Not because R is always the answer. But because for that dataset — large, complex, headed for journal submission — R was the right tool. The analysis was clean, reproducible, and the visualisations were good enough to go straight into the manuscript.

This guide explains what R is, what it can do for your research, and how to get started — even if you've never programmed before.


What Is R and Why Should You Care?

R is a free, open-source programming language built specifically for statistical computing and data visualisation. It's been the standard tool in epidemiology, ecology, psychology, economics, and public health research globally for over two decades. If you want to publish in a serious international journal, there's a reasonable chance the reviewer on the other side of your submission uses R.

But beyond prestige — here's the practical case:

It's free. No licence fee, no institutional restriction, no subscription that expires the day before your submission.

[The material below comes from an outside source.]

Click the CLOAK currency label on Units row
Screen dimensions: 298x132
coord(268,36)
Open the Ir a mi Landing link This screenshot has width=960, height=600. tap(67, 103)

It has more statistical capability than any other single tool. Everything SPSS does, R does. Plus advanced techniques that SPSS doesn't support at all: structural equation modelling, multilevel modelling, survival analysis, Bayesian analysis, spatial statistics. As your research ambitions grow, R grows with you.

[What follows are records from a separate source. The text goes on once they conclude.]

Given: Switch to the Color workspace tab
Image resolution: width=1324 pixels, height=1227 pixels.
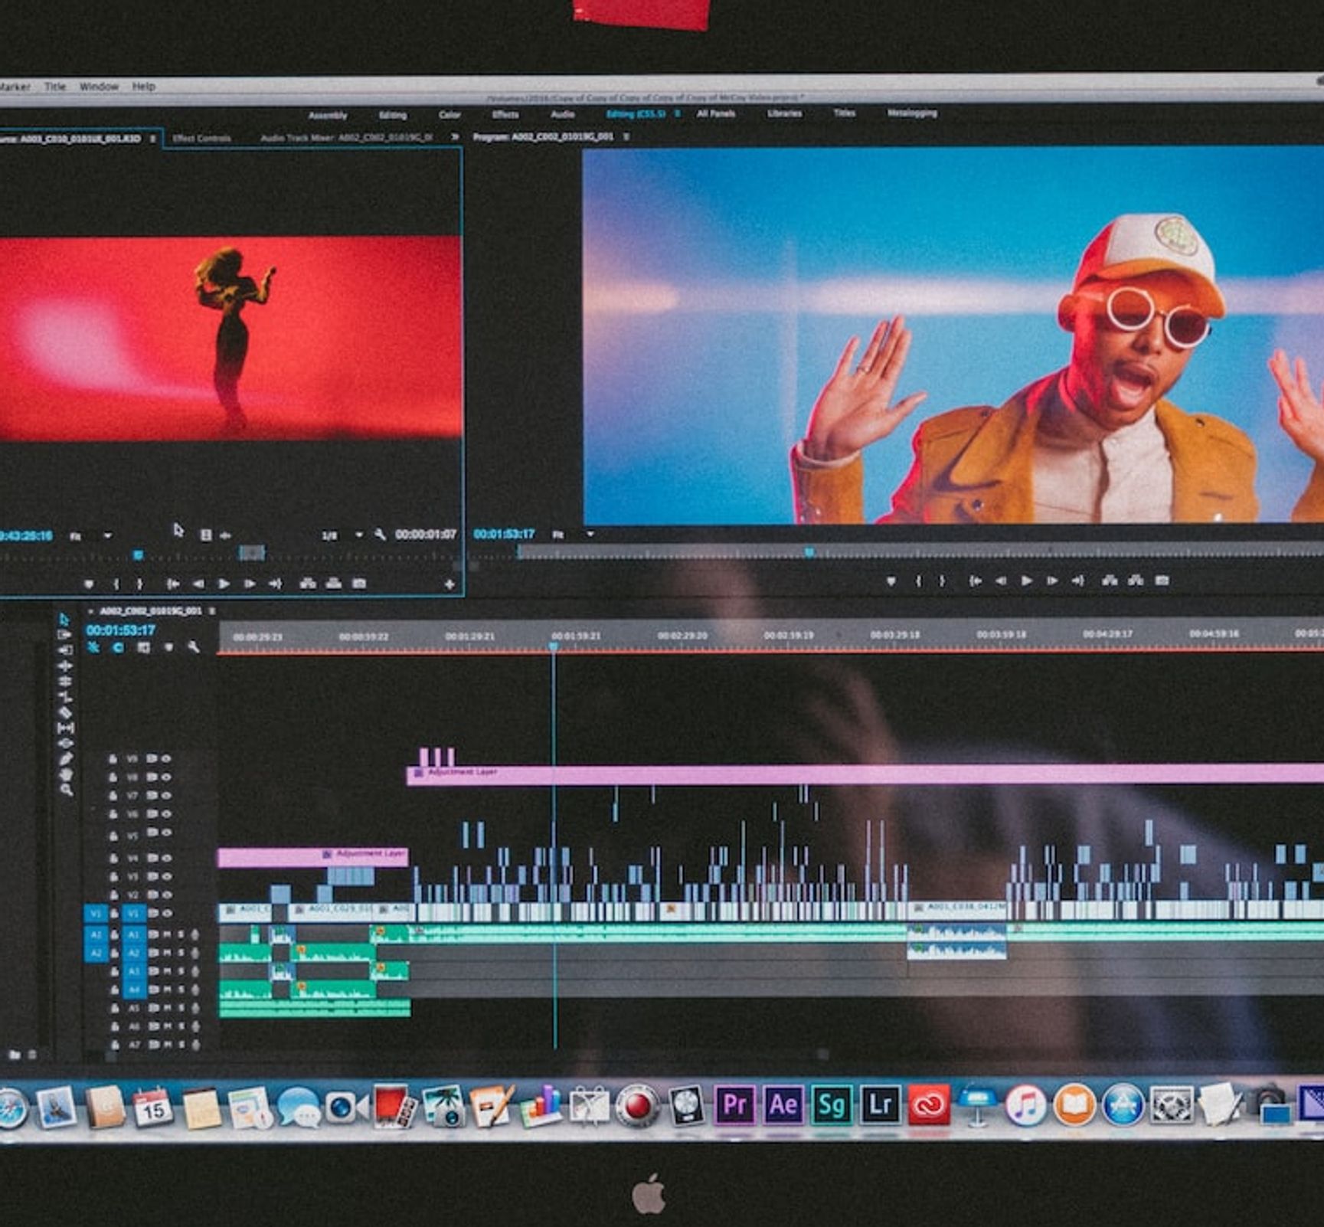Looking at the screenshot, I should click(450, 115).
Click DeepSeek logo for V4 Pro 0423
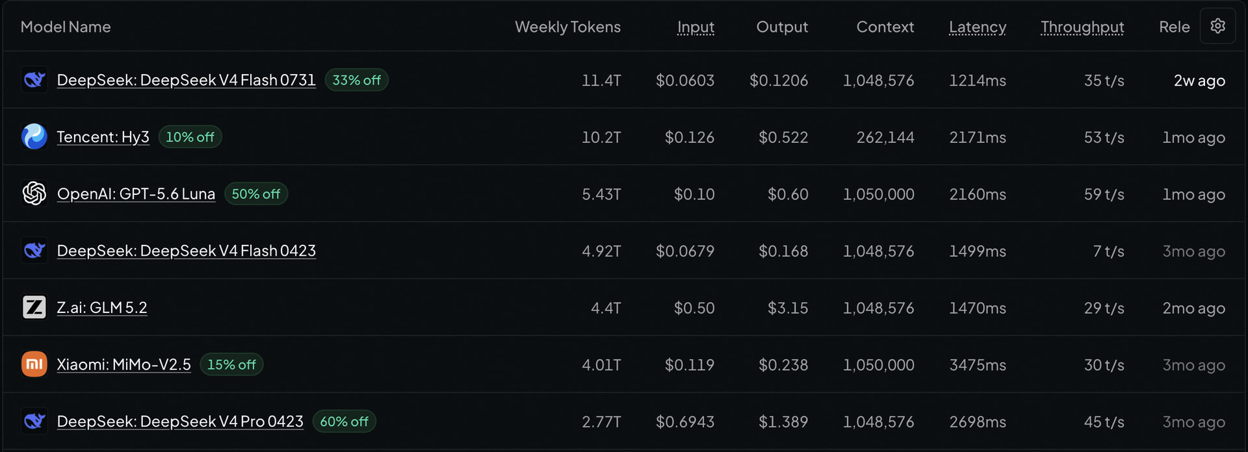 [34, 421]
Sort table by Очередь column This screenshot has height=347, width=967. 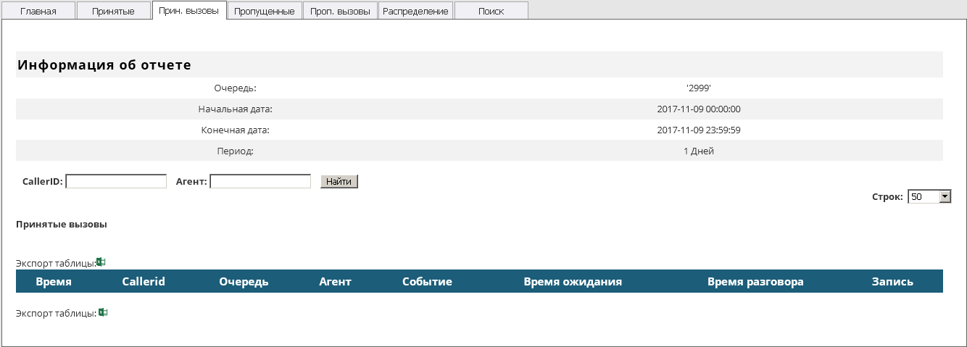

Its visualisations are in a different class. The ggplot2 package produces charts that look like they belong in The Lancet or Nature. SPSS charts look like they belong in 2004.

It's fully reproducible. Your entire analysis lives in a script. Anyone — your supervisor, a journal reviewer, a co-author — can run it and get the same results. That's increasingly expected in serious academic work.


Setting Up: R and RStudio

You need two things. Both are free.

Step 1: Install R from cran.r-project.org. Choose the version for your operating system.

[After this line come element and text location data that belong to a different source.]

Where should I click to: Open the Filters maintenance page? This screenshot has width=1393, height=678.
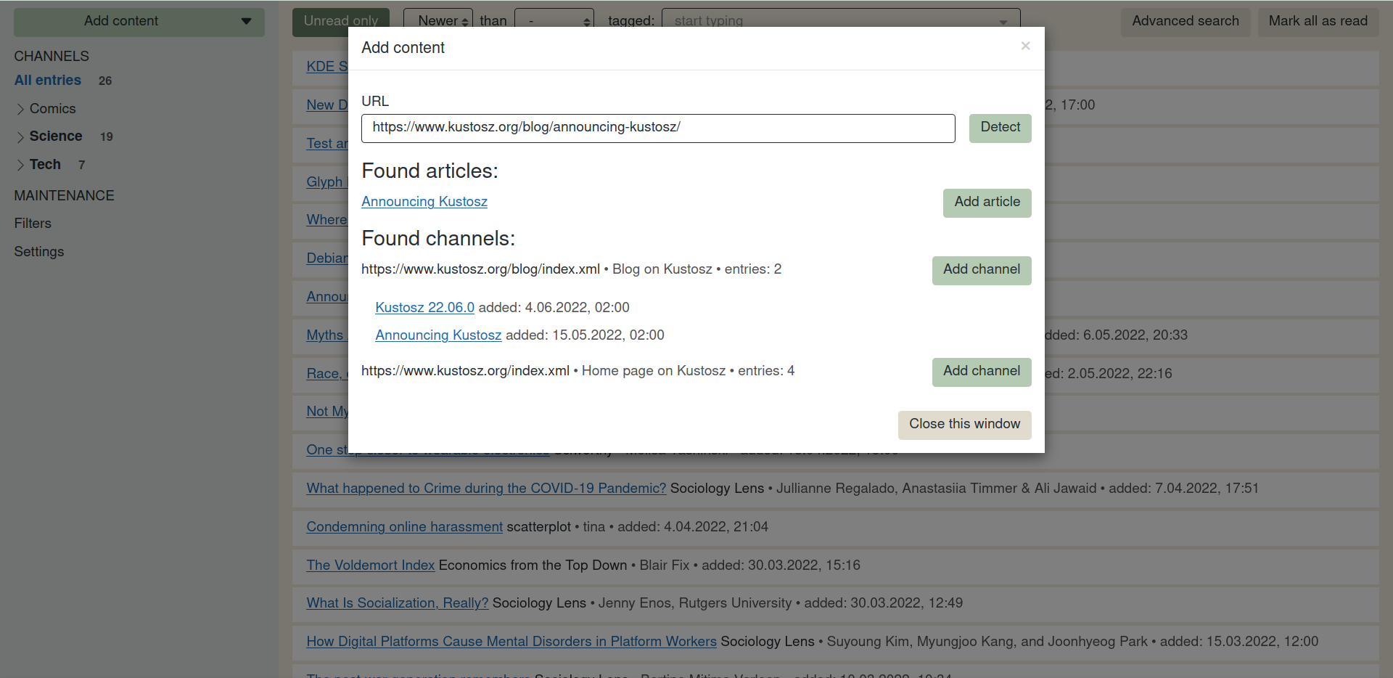point(33,224)
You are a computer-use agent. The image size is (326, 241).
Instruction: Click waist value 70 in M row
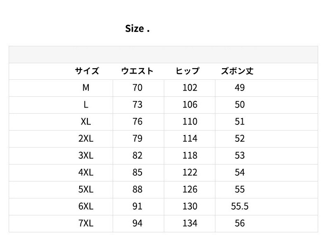pyautogui.click(x=137, y=88)
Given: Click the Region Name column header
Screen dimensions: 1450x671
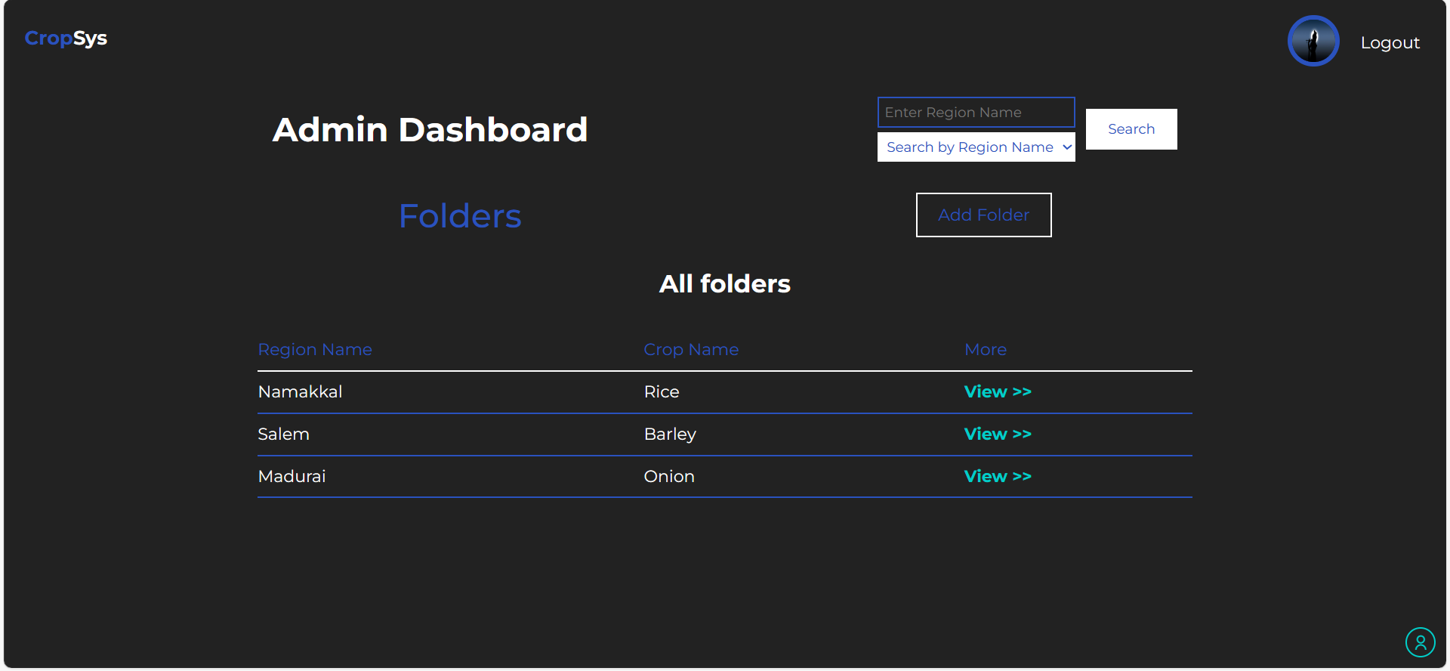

Step 2: Install RStudio from posit.co/download/rstudio-desktop. The free Desktop version is everything you need.

Always open RStudio — not R itself. RStudio gives you a proper workspace: a script editor, a console, an environment panel showing your loaded data, and a plot viewer. Raw R is just a blank command line.

When you open RStudio, you'll see four panels. The most important habit to build immediately: write your code in the Script Editor (top-left), not in the Console (bottom-left). The Console runs code. The Script Editor saves it. If you do your analysis in the Console and then close RStudio, it's gone.


R Packages: Where the Power Lives

Base R handles a lot. But R's real capability comes from packages — free, community-built add-ons that extend what R can do. Install them once, load them at the start of each session.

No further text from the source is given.